▶ _Task material_:
============================================================

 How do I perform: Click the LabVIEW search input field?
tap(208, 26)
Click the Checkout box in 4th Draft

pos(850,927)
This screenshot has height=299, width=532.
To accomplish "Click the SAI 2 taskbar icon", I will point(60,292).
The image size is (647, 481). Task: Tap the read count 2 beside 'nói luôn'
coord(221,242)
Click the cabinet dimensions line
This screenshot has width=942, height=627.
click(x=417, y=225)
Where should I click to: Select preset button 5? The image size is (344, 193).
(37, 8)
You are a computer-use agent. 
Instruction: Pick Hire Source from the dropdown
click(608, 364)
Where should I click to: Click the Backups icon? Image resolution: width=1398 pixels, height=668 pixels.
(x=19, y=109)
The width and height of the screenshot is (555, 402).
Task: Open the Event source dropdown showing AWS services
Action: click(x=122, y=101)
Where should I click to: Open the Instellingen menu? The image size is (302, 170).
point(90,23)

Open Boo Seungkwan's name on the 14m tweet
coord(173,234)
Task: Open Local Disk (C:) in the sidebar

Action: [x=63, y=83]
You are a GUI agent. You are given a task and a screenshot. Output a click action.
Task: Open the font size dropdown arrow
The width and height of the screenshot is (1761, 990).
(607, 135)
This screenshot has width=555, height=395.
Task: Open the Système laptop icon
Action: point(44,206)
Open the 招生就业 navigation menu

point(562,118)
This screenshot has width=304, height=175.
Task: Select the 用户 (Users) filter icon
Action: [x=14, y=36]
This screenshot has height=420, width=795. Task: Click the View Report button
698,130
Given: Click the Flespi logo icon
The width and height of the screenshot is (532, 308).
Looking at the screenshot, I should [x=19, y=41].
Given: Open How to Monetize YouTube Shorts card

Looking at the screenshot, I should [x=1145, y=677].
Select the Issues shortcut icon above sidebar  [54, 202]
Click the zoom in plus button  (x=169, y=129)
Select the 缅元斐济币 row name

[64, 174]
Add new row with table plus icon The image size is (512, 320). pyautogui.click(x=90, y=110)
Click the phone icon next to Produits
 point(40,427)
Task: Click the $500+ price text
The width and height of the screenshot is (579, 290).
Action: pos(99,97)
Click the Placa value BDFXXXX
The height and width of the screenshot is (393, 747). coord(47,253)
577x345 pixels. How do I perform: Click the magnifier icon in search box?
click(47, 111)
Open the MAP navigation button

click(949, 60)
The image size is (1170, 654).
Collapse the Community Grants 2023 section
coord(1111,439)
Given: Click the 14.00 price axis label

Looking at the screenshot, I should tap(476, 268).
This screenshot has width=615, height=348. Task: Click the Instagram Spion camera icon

============================================================

▶ _Required work_: Reproduce verbatim the stretch of the material above from the line containing "The image size is (1170, 654)." through the last line of the material, inclusive.

▶ _Output for this exercise_:
The image size is (1170, 654).
Collapse the Community Grants 2023 section
coord(1111,439)
Given: Click the 14.00 price axis label

Looking at the screenshot, I should tap(476, 268).
This screenshot has width=615, height=348. Task: Click the Instagram Spion camera icon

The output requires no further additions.